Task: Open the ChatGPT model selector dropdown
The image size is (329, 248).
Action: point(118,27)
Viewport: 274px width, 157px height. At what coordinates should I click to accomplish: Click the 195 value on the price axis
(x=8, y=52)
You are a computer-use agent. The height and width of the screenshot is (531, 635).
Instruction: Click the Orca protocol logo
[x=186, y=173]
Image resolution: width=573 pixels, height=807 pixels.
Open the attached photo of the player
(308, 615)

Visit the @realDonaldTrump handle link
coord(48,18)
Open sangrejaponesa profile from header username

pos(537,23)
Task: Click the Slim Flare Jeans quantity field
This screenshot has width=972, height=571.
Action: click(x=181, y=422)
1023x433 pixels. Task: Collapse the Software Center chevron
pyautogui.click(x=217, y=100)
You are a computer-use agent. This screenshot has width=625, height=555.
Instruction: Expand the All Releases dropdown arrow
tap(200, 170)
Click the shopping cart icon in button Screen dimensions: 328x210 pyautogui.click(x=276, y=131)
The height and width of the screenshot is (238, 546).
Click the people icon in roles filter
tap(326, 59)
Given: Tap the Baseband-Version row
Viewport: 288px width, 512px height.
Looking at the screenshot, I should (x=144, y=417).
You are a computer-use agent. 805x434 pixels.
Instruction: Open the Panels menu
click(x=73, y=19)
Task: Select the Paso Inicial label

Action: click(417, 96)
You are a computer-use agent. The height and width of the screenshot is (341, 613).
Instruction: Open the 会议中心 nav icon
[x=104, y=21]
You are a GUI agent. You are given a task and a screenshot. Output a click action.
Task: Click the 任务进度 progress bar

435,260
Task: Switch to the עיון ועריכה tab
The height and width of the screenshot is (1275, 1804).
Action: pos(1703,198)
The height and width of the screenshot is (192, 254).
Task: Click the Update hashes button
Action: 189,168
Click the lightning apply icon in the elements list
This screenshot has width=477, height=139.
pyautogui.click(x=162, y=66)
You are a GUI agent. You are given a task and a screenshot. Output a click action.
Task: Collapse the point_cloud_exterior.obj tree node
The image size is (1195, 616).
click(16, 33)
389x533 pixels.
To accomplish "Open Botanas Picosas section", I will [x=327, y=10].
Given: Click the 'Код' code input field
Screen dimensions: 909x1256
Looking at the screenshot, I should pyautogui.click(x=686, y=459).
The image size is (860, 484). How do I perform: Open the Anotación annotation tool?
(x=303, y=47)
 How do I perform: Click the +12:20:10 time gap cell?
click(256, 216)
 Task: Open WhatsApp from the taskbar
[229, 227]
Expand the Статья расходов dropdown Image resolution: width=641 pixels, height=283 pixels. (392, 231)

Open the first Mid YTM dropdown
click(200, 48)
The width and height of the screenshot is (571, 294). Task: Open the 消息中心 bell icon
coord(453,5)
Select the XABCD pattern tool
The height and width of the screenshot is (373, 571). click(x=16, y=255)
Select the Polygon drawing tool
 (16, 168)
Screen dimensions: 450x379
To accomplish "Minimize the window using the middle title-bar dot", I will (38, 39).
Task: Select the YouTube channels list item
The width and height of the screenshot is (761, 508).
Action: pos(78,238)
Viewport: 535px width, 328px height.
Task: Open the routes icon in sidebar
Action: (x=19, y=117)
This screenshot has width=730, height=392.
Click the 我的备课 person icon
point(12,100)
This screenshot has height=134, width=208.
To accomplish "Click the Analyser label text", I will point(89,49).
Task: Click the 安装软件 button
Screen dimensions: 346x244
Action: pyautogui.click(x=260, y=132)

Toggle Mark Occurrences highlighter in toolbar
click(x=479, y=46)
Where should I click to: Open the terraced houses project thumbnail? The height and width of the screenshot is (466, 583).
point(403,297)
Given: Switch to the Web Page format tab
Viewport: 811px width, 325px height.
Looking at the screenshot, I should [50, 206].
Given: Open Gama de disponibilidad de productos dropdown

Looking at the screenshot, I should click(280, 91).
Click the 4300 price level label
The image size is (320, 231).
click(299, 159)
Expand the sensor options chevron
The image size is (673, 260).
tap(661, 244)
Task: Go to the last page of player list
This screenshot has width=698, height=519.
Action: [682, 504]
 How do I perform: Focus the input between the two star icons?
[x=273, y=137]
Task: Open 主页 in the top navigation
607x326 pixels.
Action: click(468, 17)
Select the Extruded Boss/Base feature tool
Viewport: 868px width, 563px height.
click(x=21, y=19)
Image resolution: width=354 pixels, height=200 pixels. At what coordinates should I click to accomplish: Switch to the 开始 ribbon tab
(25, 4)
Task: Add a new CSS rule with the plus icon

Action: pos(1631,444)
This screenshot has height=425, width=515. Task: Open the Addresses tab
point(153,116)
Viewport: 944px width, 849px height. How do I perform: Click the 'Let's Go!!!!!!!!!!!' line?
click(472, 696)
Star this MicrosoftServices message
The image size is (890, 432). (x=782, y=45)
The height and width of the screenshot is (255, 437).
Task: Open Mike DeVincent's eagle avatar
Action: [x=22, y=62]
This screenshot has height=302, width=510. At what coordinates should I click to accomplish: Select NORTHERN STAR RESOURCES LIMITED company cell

Your assignment :: Copy every entry exactly, leaving nothing out.

Your solution ::
Task: Open the ChatGPT model selector dropdown
The image size is (329, 248).
Action: point(118,27)
Viewport: 274px width, 157px height. At what coordinates should I click to accomplish: Click the 195 value on the price axis
(x=8, y=52)
You are a computer-use agent. The height and width of the screenshot is (531, 635).
Instruction: Click the Orca protocol logo
[x=186, y=173]
Image resolution: width=573 pixels, height=807 pixels.
Open the attached photo of the player
(308, 615)

Visit the @realDonaldTrump handle link
coord(48,18)
Open sangrejaponesa profile from header username

pos(537,23)
Task: Click the Slim Flare Jeans quantity field
This screenshot has width=972, height=571.
Action: click(x=181, y=422)
1023x433 pixels. Task: Collapse the Software Center chevron
pyautogui.click(x=217, y=100)
You are a computer-use agent. This screenshot has width=625, height=555.
Instruction: Expand the All Releases dropdown arrow
tap(200, 170)
Click the shopping cart icon in button Screen dimensions: 328x210 pyautogui.click(x=276, y=131)
The height and width of the screenshot is (238, 546).
Click the people icon in roles filter
tap(326, 59)
Given: Tap the Baseband-Version row
Viewport: 288px width, 512px height.
Looking at the screenshot, I should (x=144, y=417).
You are a computer-use agent. 805x434 pixels.
Instruction: Open the Panels menu
click(x=73, y=19)
Task: Select the Paso Inicial label

Action: click(417, 96)
You are a computer-use agent. The height and width of the screenshot is (341, 613).
Instruction: Open the 会议中心 nav icon
[x=104, y=21]
You are a GUI agent. You are given a task and a screenshot. Output a click action.
Task: Click the 任务进度 progress bar

435,260
Task: Switch to the עיון ועריכה tab
The height and width of the screenshot is (1275, 1804).
Action: pos(1703,198)
The height and width of the screenshot is (192, 254).
Task: Click the Update hashes button
Action: 189,168
Click the lightning apply icon in the elements list
This screenshot has width=477, height=139.
pyautogui.click(x=162, y=66)
You are a GUI agent. You are given a task and a screenshot. Output a click action.
Task: Collapse the point_cloud_exterior.obj tree node
The image size is (1195, 616).
click(16, 33)
389x533 pixels.
To accomplish "Open Botanas Picosas section", I will [x=327, y=10].
Given: Click the 'Код' code input field
Screen dimensions: 909x1256
Looking at the screenshot, I should pyautogui.click(x=686, y=459).
The image size is (860, 484). How do I perform: Open the Anotación annotation tool?
(x=303, y=47)
 How do I perform: Click the +12:20:10 time gap cell?
click(256, 216)
 Task: Open WhatsApp from the taskbar
[229, 227]
Expand the Статья расходов dropdown Image resolution: width=641 pixels, height=283 pixels. (392, 231)

Open the first Mid YTM dropdown
click(200, 48)
The width and height of the screenshot is (571, 294). Task: Open the 消息中心 bell icon
coord(453,5)
Select the XABCD pattern tool
The height and width of the screenshot is (373, 571). click(x=16, y=255)
Select the Polygon drawing tool
 (16, 168)
Screen dimensions: 450x379
To accomplish "Minimize the window using the middle title-bar dot", I will (38, 39).
Task: Select the YouTube channels list item
The width and height of the screenshot is (761, 508).
Action: pos(78,238)
Viewport: 535px width, 328px height.
Task: Open the routes icon in sidebar
Action: (x=19, y=117)
This screenshot has width=730, height=392.
Click the 我的备课 person icon
point(12,100)
This screenshot has height=134, width=208.
To accomplish "Click the Analyser label text", I will point(89,49).
Task: Click the 安装软件 button
Screen dimensions: 346x244
Action: pyautogui.click(x=260, y=132)

Toggle Mark Occurrences highlighter in toolbar
click(x=479, y=46)
Where should I click to: Open the terraced houses project thumbnail? The height and width of the screenshot is (466, 583).
point(403,297)
Given: Switch to the Web Page format tab
Viewport: 811px width, 325px height.
Looking at the screenshot, I should [50, 206].
Given: Open Gama de disponibilidad de productos dropdown

Looking at the screenshot, I should click(280, 91).
Click the 4300 price level label
The image size is (320, 231).
click(299, 159)
Expand the sensor options chevron
The image size is (673, 260).
tap(661, 244)
Task: Go to the last page of player list
This screenshot has width=698, height=519.
Action: [682, 504]
 How do I perform: Focus the input between the two star icons?
[x=273, y=137]
Task: Open 主页 in the top navigation
607x326 pixels.
Action: click(468, 17)
Select the Extruded Boss/Base feature tool
Viewport: 868px width, 563px height.
click(x=21, y=19)
Image resolution: width=354 pixels, height=200 pixels. At what coordinates should I click to accomplish: Switch to the 开始 ribbon tab
(25, 4)
Task: Add a new CSS rule with the plus icon

Action: pos(1631,444)
This screenshot has height=425, width=515. Task: Open the Addresses tab
point(153,116)
Viewport: 944px width, 849px height. How do I perform: Click the 'Let's Go!!!!!!!!!!!' line?
click(472, 696)
Star this MicrosoftServices message
The image size is (890, 432). (x=782, y=45)
The height and width of the screenshot is (255, 437).
Task: Open Mike DeVincent's eagle avatar
Action: [x=22, y=62]
This screenshot has height=302, width=510. At what coordinates should I click to accomplish: Select NORTHERN STAR RESOURCES LIMITED company cell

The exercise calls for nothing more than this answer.